Stored data
• • •

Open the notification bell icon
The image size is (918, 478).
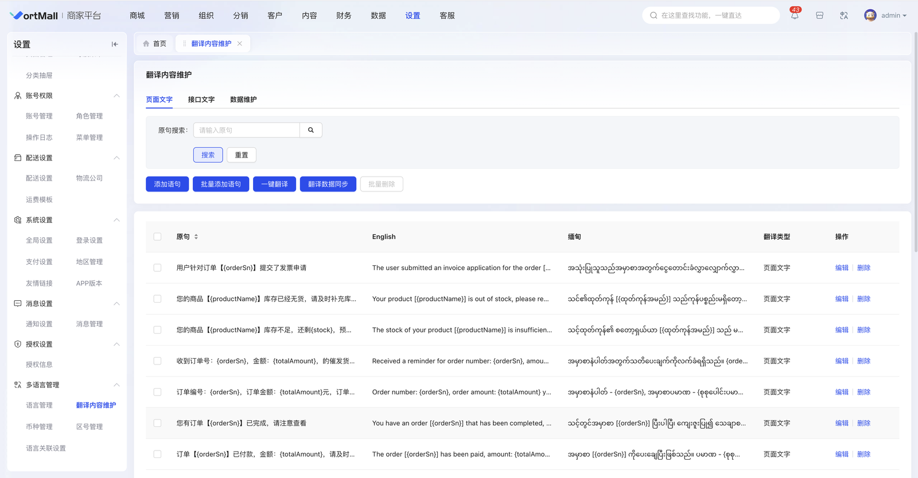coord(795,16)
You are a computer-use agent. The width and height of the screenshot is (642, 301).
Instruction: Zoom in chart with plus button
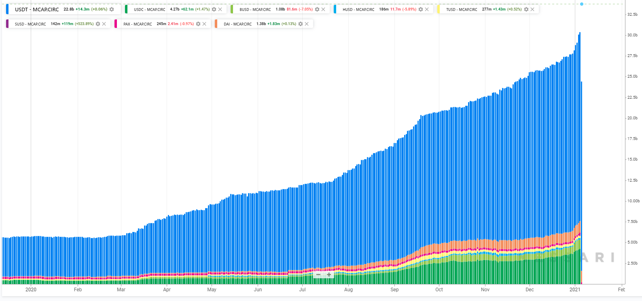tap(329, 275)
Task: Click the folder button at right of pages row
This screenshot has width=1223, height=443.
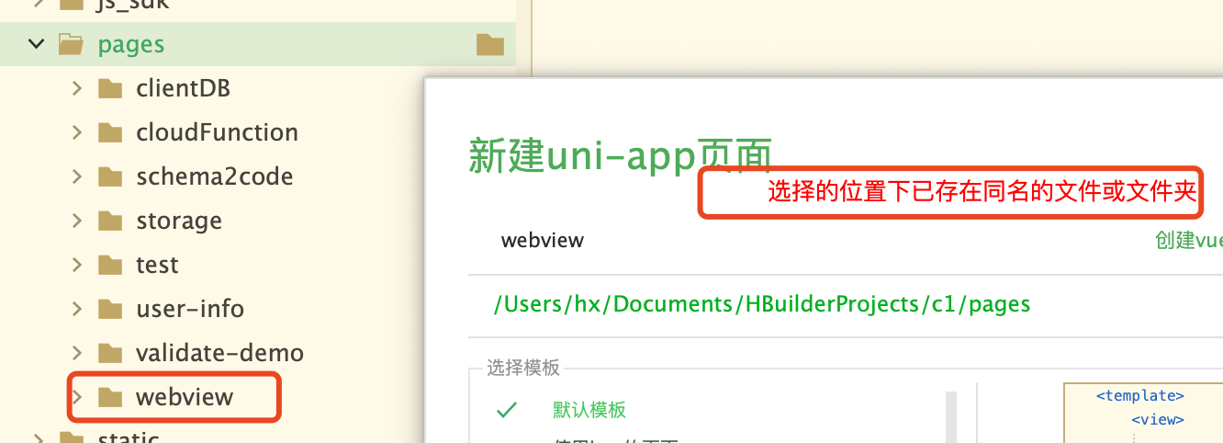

• • •

Problem statement: Copy each entry above exactly; drop the pictures.

Written answer:
Open the notification bell icon
The image size is (918, 478).
coord(795,16)
You are a computer-use agent. The width and height of the screenshot is (642, 301).
Instruction: Zoom in chart with plus button
tap(329, 275)
Task: Click the folder button at right of pages row
This screenshot has width=1223, height=443.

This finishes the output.